#### EXERCISE DESCRIPTION
Only the pictures are to be omitted; every entry beneath should otherwise be duplicated exactly.

#### Collected data
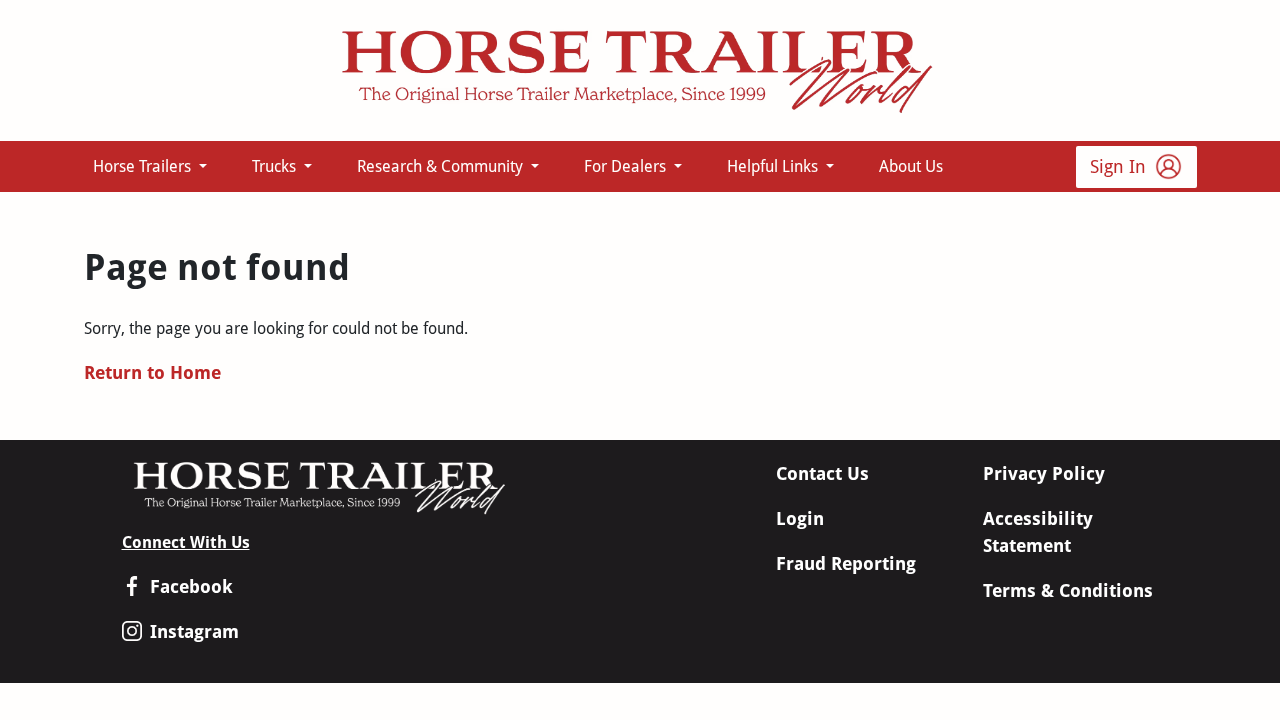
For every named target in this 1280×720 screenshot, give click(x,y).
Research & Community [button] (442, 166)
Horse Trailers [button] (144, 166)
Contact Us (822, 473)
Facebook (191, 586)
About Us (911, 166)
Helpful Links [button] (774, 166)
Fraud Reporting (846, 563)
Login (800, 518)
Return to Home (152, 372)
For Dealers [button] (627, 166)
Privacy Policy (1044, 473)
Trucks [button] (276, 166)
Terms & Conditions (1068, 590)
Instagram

#### FINAL ANSWER
For every named target in this 1280×720 screenshot, give click(x,y).
Research & Community [button] (442, 166)
Horse Trailers [button] (144, 166)
Contact Us (822, 473)
Facebook (191, 586)
About Us (911, 166)
Helpful Links [button] (774, 166)
Fraud Reporting (846, 563)
Login (800, 518)
Return to Home (152, 372)
For Dealers [button] (627, 166)
Privacy Policy (1044, 473)
Trucks [button] (276, 166)
Terms & Conditions (1068, 590)
Instagram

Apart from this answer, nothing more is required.